:: Task statement ::
Scale the records from the start through the line containing "point(423,866)": write those lines out again, requests included, with every answer coordinate multiplied by 0.5 and rounded to a whole number, halves rounding up. Return only those lines.

:: Information supplied ::

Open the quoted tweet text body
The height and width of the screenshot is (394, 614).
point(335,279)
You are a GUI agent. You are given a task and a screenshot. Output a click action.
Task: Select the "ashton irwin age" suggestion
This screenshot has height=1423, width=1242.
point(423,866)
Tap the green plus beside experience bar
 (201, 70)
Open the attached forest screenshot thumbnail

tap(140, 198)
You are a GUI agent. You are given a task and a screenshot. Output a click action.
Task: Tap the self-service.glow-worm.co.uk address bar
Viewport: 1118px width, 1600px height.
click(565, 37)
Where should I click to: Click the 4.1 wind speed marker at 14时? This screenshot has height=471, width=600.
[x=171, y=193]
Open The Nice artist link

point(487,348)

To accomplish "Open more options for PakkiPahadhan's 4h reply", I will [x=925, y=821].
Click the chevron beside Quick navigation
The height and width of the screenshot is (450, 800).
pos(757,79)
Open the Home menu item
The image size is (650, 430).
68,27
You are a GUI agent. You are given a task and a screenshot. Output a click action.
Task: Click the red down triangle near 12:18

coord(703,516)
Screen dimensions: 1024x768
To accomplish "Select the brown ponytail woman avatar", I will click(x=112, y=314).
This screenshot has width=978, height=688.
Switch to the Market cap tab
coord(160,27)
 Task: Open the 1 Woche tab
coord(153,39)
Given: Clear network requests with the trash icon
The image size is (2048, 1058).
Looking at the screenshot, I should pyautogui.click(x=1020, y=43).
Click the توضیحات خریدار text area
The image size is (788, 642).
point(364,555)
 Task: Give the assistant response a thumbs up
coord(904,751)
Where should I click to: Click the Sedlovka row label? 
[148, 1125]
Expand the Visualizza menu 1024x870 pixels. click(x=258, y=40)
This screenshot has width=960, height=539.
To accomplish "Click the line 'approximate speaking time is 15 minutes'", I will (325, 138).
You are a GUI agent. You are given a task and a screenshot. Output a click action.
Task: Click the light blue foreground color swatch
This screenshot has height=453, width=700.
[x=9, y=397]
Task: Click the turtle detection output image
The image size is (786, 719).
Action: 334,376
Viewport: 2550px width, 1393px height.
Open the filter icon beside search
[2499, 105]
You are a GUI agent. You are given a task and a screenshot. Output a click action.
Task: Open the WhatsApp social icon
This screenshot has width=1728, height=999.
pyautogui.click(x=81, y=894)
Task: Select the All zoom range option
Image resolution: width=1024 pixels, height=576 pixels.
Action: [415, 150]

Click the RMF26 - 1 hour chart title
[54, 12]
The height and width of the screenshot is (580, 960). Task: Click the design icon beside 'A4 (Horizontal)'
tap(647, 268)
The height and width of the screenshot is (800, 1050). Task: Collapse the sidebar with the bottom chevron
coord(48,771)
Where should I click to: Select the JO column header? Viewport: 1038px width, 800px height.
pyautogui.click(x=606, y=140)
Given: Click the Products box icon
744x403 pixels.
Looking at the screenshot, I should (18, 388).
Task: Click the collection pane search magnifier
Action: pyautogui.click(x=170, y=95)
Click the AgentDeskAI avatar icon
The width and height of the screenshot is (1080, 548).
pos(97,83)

:: Complete output ::
Open the quoted tweet text body
The height and width of the screenshot is (394, 614).
point(168,140)
You are a GUI agent. You are given a task and a screenshot. Output a click action.
Task: Select the "ashton irwin age" suggestion
This screenshot has height=1423, width=1242.
point(212,433)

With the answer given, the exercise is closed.